Google pops in as a serving guardian until you see the other side of it. Google may have answers to all your queries, but you need to frame your questions properly and that’s where GOOGLE DORKS pitches in. It’s not a complicated software to install, execute and wait for results, instead it’s a combination of keywords (intitle, inurl, site, intext, allinurl etc) with which you can access Google to get what you are exactly after.
For example, your objective is to download pdf documents related to JAVA, the normal Google search will be “java pdf document free download” (free is a mandatory keyword without which any Google search is not complete). But when you use Google dorks, your search will be “filetype: pdf intext: java”. Now with these keywords, Google will understand what exactly you are looking for than your previous search. Also, you will get more accurate results. That seems promising for an effective Google search.

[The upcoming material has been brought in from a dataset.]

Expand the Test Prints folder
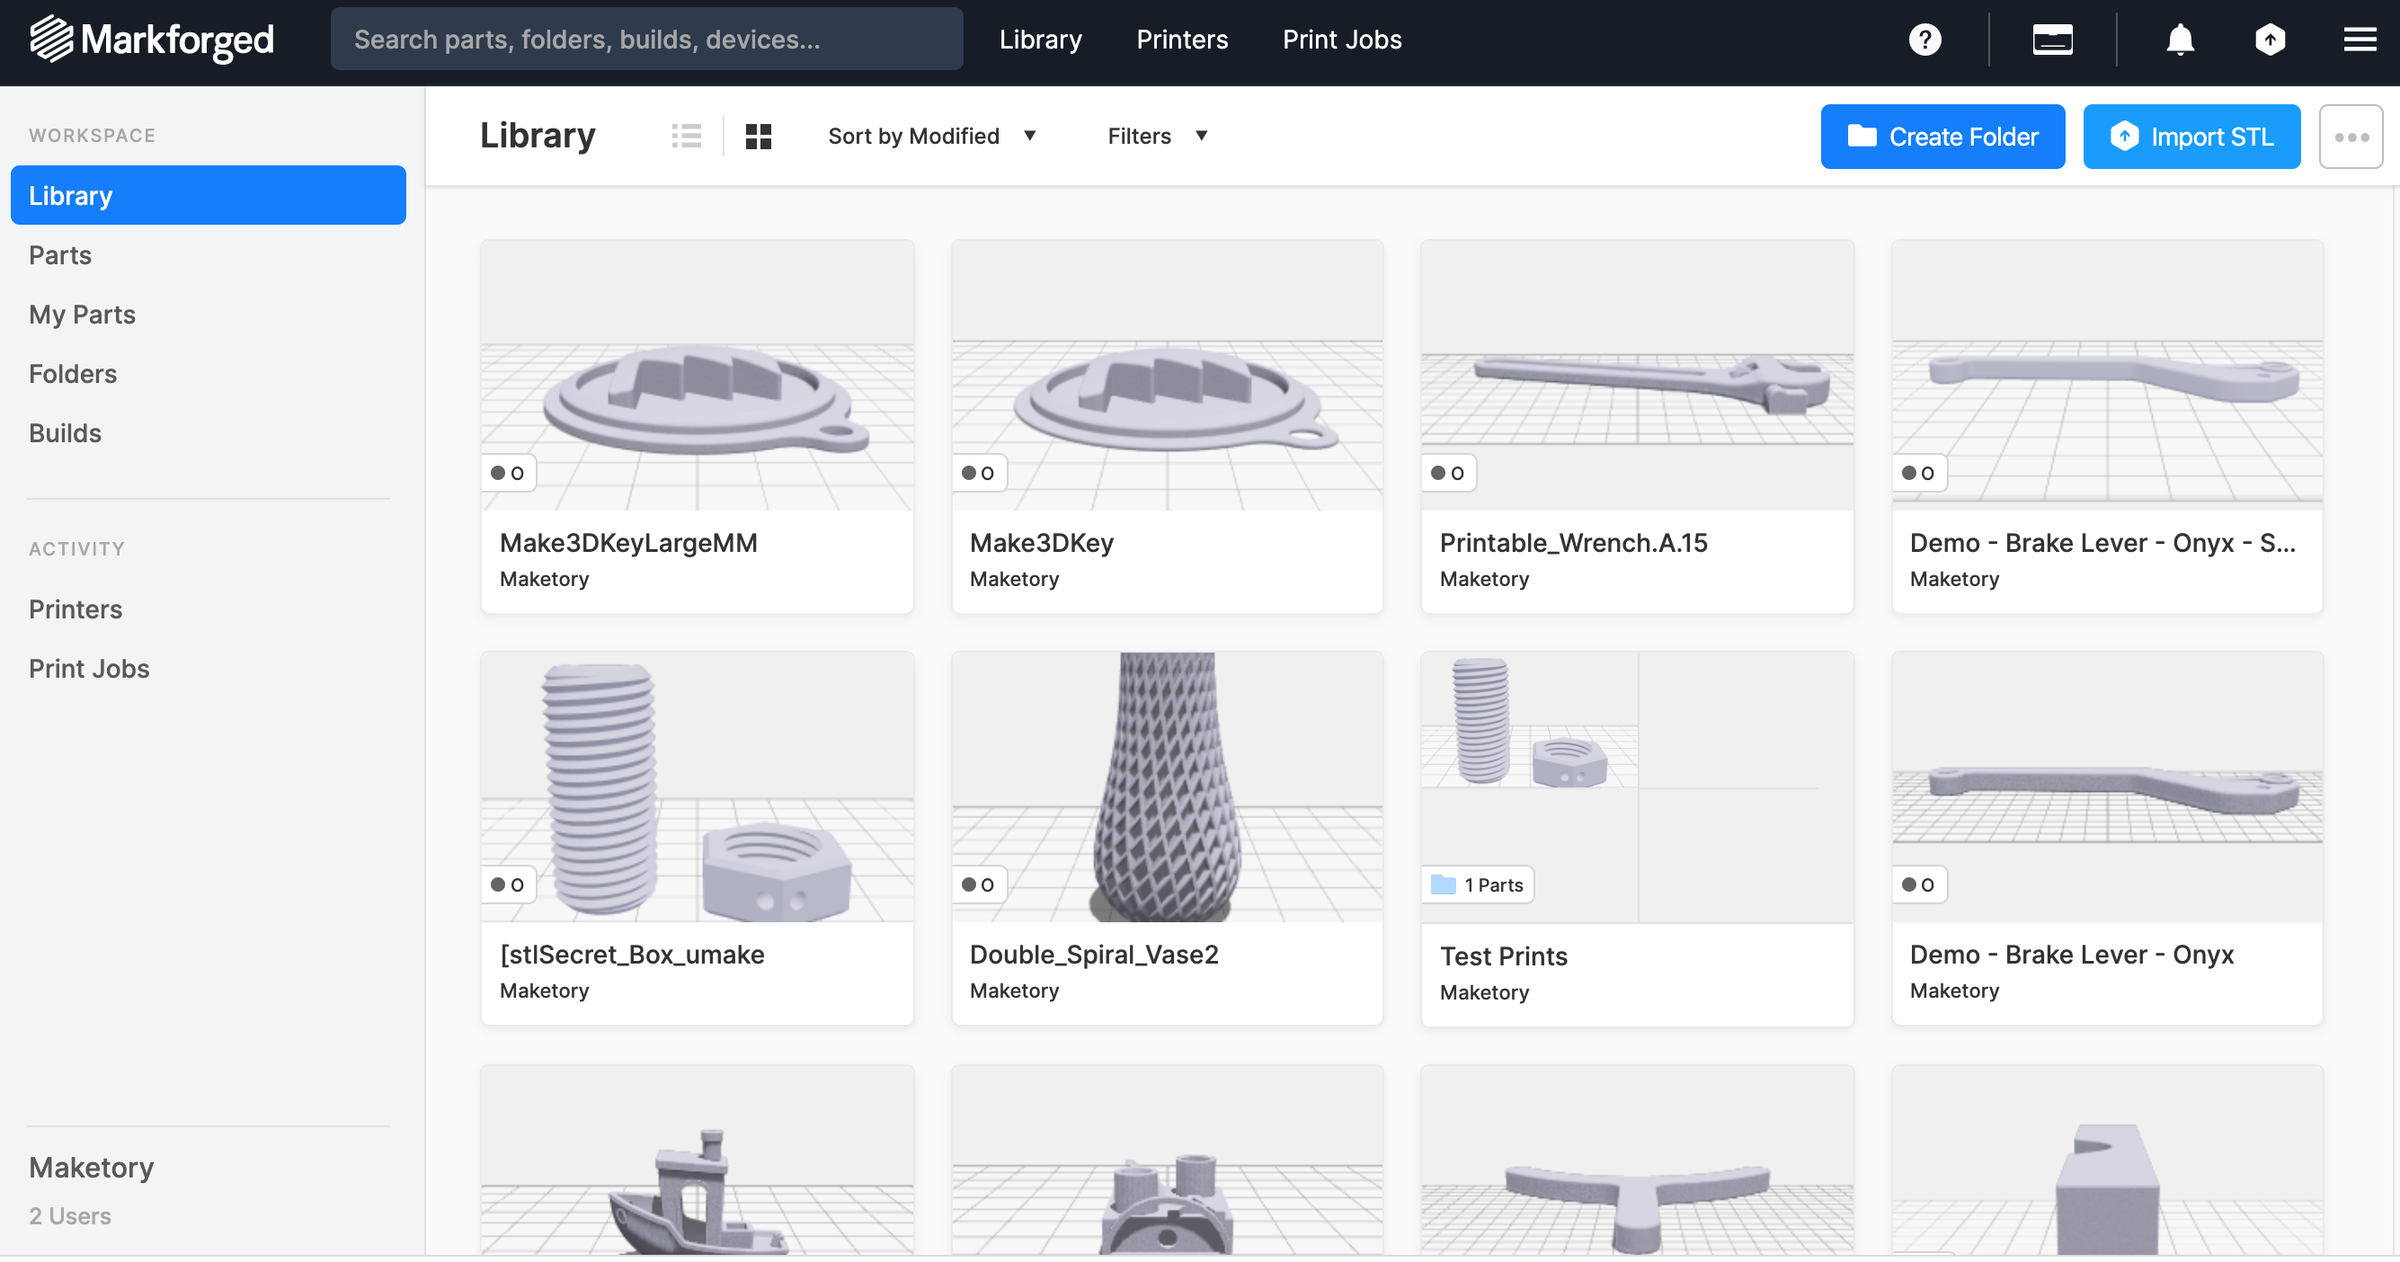 coord(1477,884)
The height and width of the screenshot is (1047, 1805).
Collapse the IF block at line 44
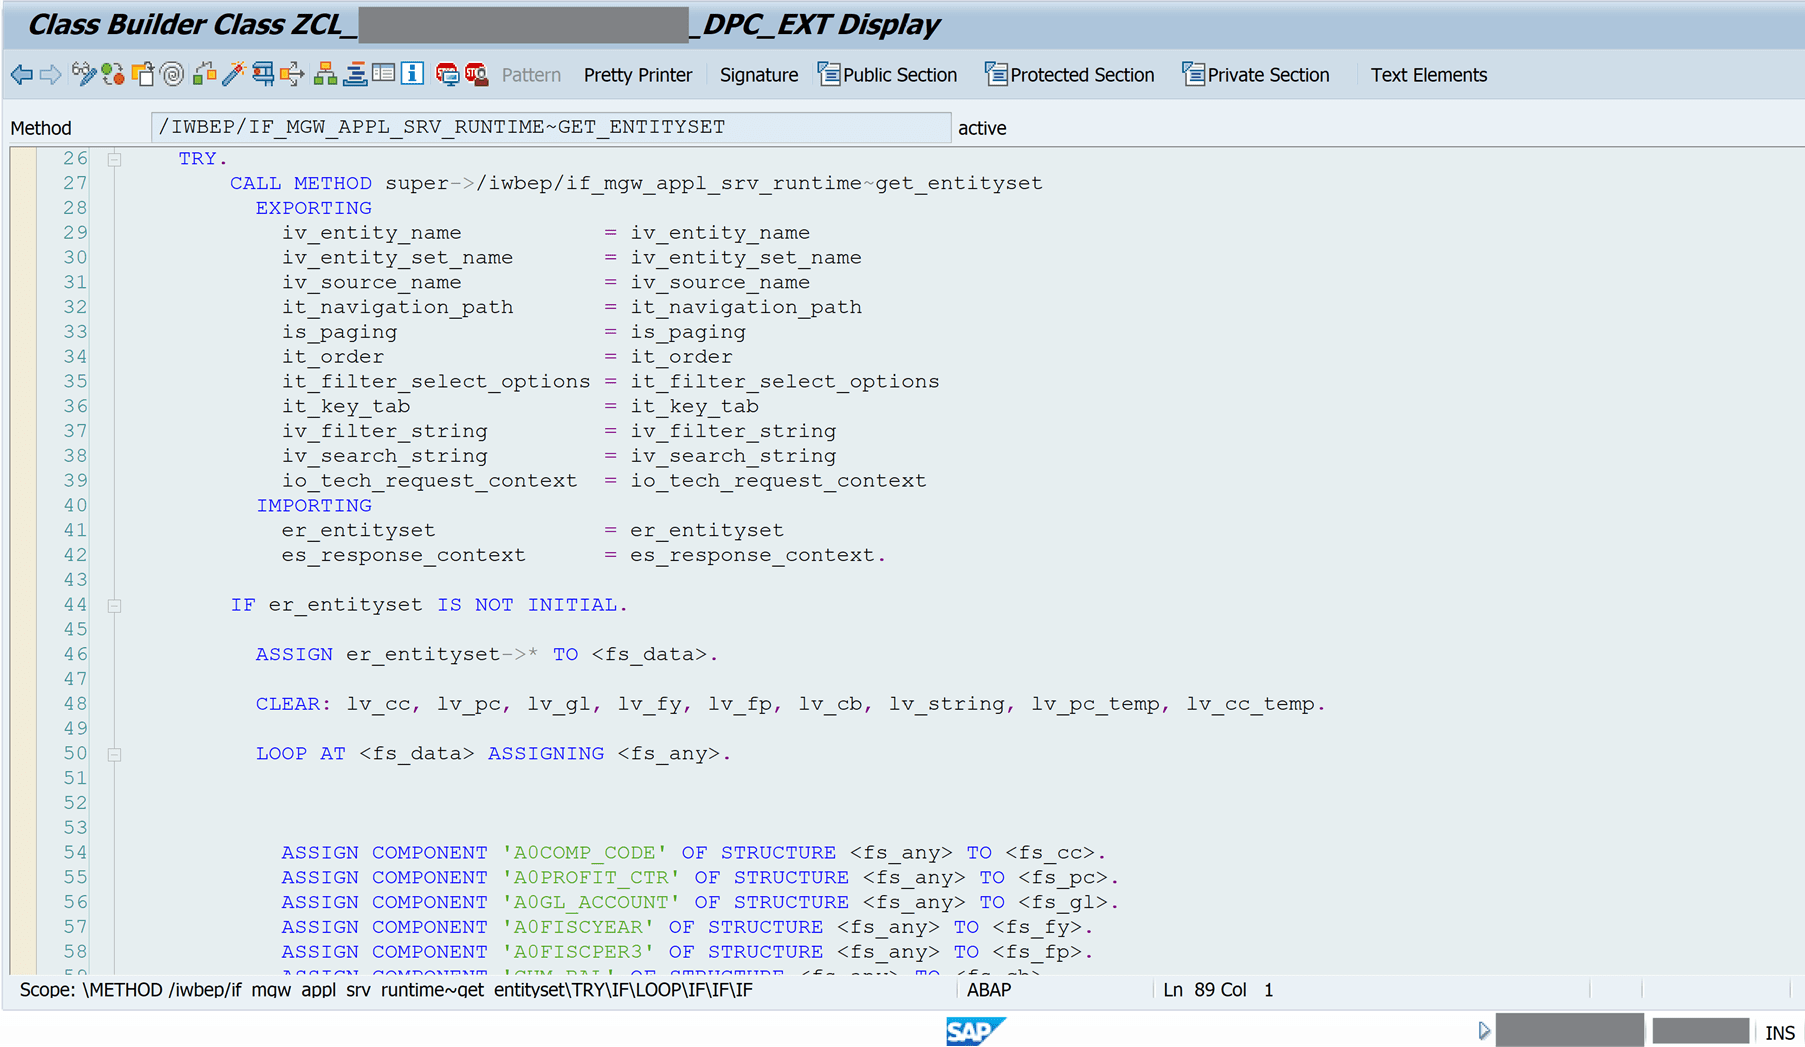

However, attackers can use these keyword searches for a very different purpose – to steal/extract information from your website/server. Now assuming I need usernames and passwords which are cached in servers, I can use a simple query like this. “filetype:xls passwords site: in”, this will give you Google results of cached contents from different websites in India which have usernames and passwords saved in it. It is as simple as that. In relation to online shopper website, if I use a query “filetype:xls passwords inurl:onlineshopper.com” the results might dismay anyone. In simple terms, your private or sensitive information will be available on the internet, not because someone hacked your information but because Google was able to retrieve it free of cost.
The file named “robots.txt” (often referred to as web robots, wanderers, crawlers, spiders) is a program that can traverse the web automatically. Many search engines like Google, Bing, and Yahoo use robots.txt to scan websites and extract information.
robots.txt is a file that gives permission to search engines what to access & what not to access from the website. It is a kind of control you have over search engines. Configuring Google dorks isn’t rocket science, you need to know which information to be allowed and not allowed in search engines. Sample configuration of robots.txt will look like this.
Sadly, these robots.txt configurations are often missed or configured inappropriately by website designers. Shockingly, most of the government & college websites in India are prone to this attack, revealing all sensitive information about their websites. With malware, remote attacks, botnets & other types of high-end threats flooding the internet, Google dork can be more threatening since it requires a working internet connection in any device to retrieve any sensitive information. This doesn’t end with retrieving sensitive information alone, using Google dorks anyone can access vulnerable CCTV cameras, modems, mail usernames, passwords and online order details just by searching Google.